Shasta Speedway
- Location: Anderson, California
- Coordinates: 40°26′53.52″N 122°17′52.08″W﻿ / ﻿40.4482000°N 122.2978000°W
- Capacity: 3,000 seats
- Owner: The Shasta District Fair & Events Center
- Broke ground: Late 1940s (dirt oval), 1972 (asphalt oval)
- Opened: Late 1940s
- Major events: Current: ARCA Menards Series West Bill Schmitt Memorial 173 (1967, 1976–1979, 1981–1985, 1992–1993, 2015, 2023–2024, 2026) Former: NASCAR Southwest Series (1986–1989, 2005–2006) NASCAR Northwest Series (1985)

Oval (2004–present)
- Surface: Asphalt
- Length: 0.375 mi (0.604 km)
- Turns: 4
- Race lap record: 0:16.397 ( Tyler Reif, Toyota Camry, 2024, ARCA Menards)

Oval (1972–2003)
- Surface: Asphalt
- Length: 0.333 mi (0.536 km)
- Turns: 4

= Shasta Speedway =

Motorsports track in the United States

Shasta Speedway is a 0.375 mi asphalt oval race track located in Anderson, California. Shasta Speedway is currently being featured in the ARCA Menards Series West division of NASCAR. The track was named after Shasta County, the county that Anderson, California and the speedway are located in.

==Divisions==
Shasta Speedway currently holds events for super late models, legends, mini stocks, super modifieds, hornets, bombers, and monster trucks.

==History==
The track was constructed in the late 1940s as a 0.375 mi dirt track. In the early 1970s, the track was reconfigured into a 0.250 mi dirt track. In 1972, the track was paved into a 0.333 mi asphalt oval. In 2004, the track was reconfigured into the currently used 0.375 mi asphalt oval.
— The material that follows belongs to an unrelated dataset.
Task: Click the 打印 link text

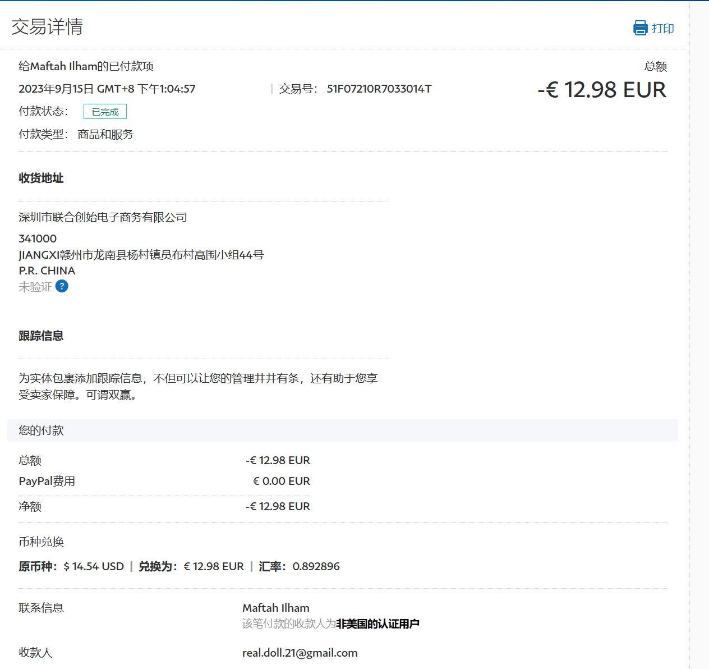Action: pos(662,28)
The K&N West Series (now the ARCA Menards Series) debuted at the track in 1967 with Scotty Cain winning the first race. After 9 years of no activity, the track returned in 1976 and raced actively until 1985 before being dropped from the schedule.

The track is owned by the Shasta District Fair & Event Center which mainly focuses on renting out the four primary event buildings for boating shows, weddings, vintage markets, art shows, and other city events.